▶ Texto de origem:
···
Depois de ter aprovado no dia 10 deste mês, por 12 votos a 5, o Projeto de Lei nº 5167/2009, que proíbe a igualdade de direitos entre casais de pessoas do mesmo sexo e casais de pessoas heterossexuais, a Comissão de Previdência, Assistência Social, Infância, Adolescência e Família da Câmara dos Deputados tem dado mostras de que não deseja parar por aí. O ódio contra a população LGBTQIA+ é tamanha que o presidente da Comissão, o Deputado Federal Fernando Rodolfo, do Partido Liberal (o mesmo do ex-presidente Jair Bolsonaro), já chegou ao ponto de se ausentar do enterro do seu próprio pai para comandar a votação do projeto de lei que discrimina casais do mesmo sexo.
Em recente entrevista concedida à imprensa, o Deputado Fernando Rodolfo antecipou que as próximas pautas tratadas pela Comissão de Previdência serão: poliamor, aborto e terapias de “reversão de sexualidade” (leia-se, “cura gay” – coisa que, sabe-se, não existe, já que não há cura para o que não é doença). A Comissão de Previdência tem se notabilizado, dizem, como uma das mais produtivas da Câmara dos Deputados, mas não à toa. A partir de uma confortável maioria, ela tem aprovado todo tipo de retrocesso no tocante à agenda de costumes a fim de mobilizar bases conservadora e reacionária, como estratégia para distrair a parcela do eleitorado que está frustrada diante dos reiterados tropeços de Jair Bolsonaro e companhia. Essa turma, que não conseguiu se reeleger em outubro de 2022 e promoveu um golpe de Estado frustrado em 2023, desde então, tem ocupado as manchetes dos jornais, na qualidade de réus, seja pelos inquéritos que ainda tramitam no STF, seja pela CPMI que funcionou no Congresso Nacional e terminou com um relatório de mais de mil páginas, em que foi pedido o indiciamento do ex-presidente Jair Bolsonaro e alguns dos seus ex-ministros por crimes como o de golpe de estado.
···
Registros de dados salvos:

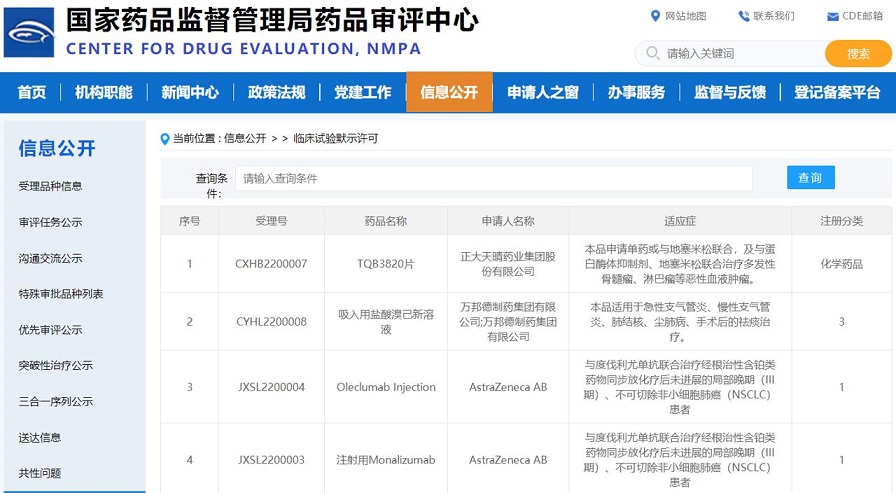
Task: Open 优先审评公示 sidebar link
Action: point(51,329)
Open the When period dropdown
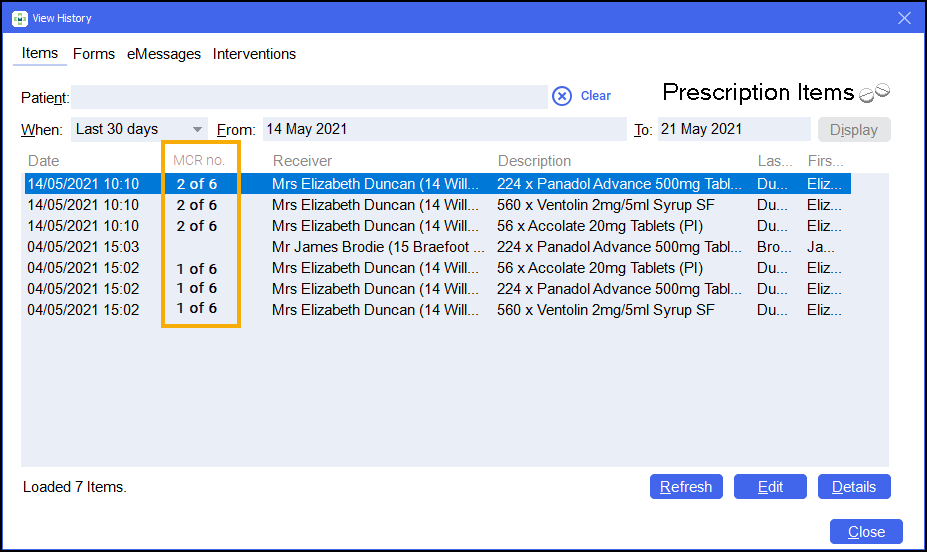Viewport: 927px width, 552px height. click(x=139, y=129)
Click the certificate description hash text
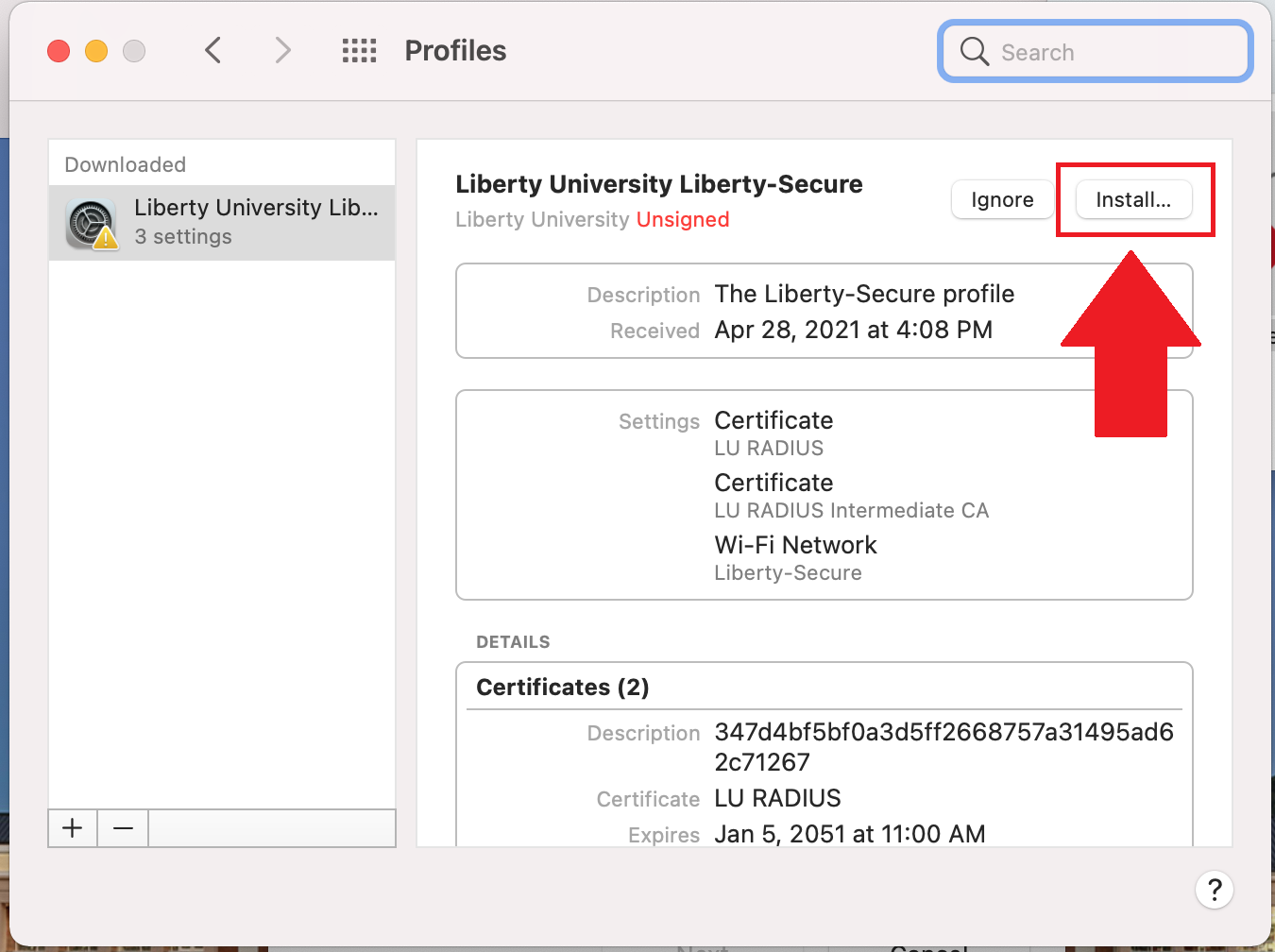 943,746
···
Dê continuidade ao texto sobre a Comissão de Previdência da Câmara dos Deputados, começando logo depois da última frase.

▶ Resposta do exercício:
Assim, ao pautar debates como a proibição do casamento entre pessoas do mesmo sexo, um direito que já foi garantido pelo Supremo Tribunal Federal em 2011 quando julgou a ADPF nº 132, os bolsonaristas estão, ao mesmo tempo, fazendo com que a sociedade civil organizada tenha que despender sua energia lutando para evitar que retrocessos ocorram, quando, na verdade, elas gostaríam e deveriam despender sua energia pautando o debate sobre outros temas que são urgentes e ainda não foram garantidos pelo Legislativo ou pelo Judiciário. Por exemplo, a questão do uso do banheiro por pessoas trans. Este tema é tratado pelo STF por meio do Recurso Extraordinário nº 845.779 e começou a ser julgado em novembro de 2015, com votos favoráveis dos ministros Edson Fachin e Roberto Barroso, mas foi objeto de pedido de vista (mais tempo para análise) do ministro Luiz Fux. Desde então, o caso não foi mais retomado. Enquanto isso, parlamentares aprovam leis em âmbito municipal e estadual que proíbem pessoas transexuais de usarem o banheiro de acordo com sua identidade de gênero. Serve de exemplo o Projeto de Lei Municipal nº 400/2023 de Belo Horizonte, que foi aprovado pela Câmara Municipal e aguarda a sanção do Prefeito. De acordo com ele, instituições religiosas, eventos e escolas confessionais têm o direito de discriminar pessoas trans no uso do banheiro. Problemas sociais graves, como a evasão escolar de pessoas trans e seu baixíssimo índice de empregabilidade formal, são escanteados em detrimento de populismo legislativo.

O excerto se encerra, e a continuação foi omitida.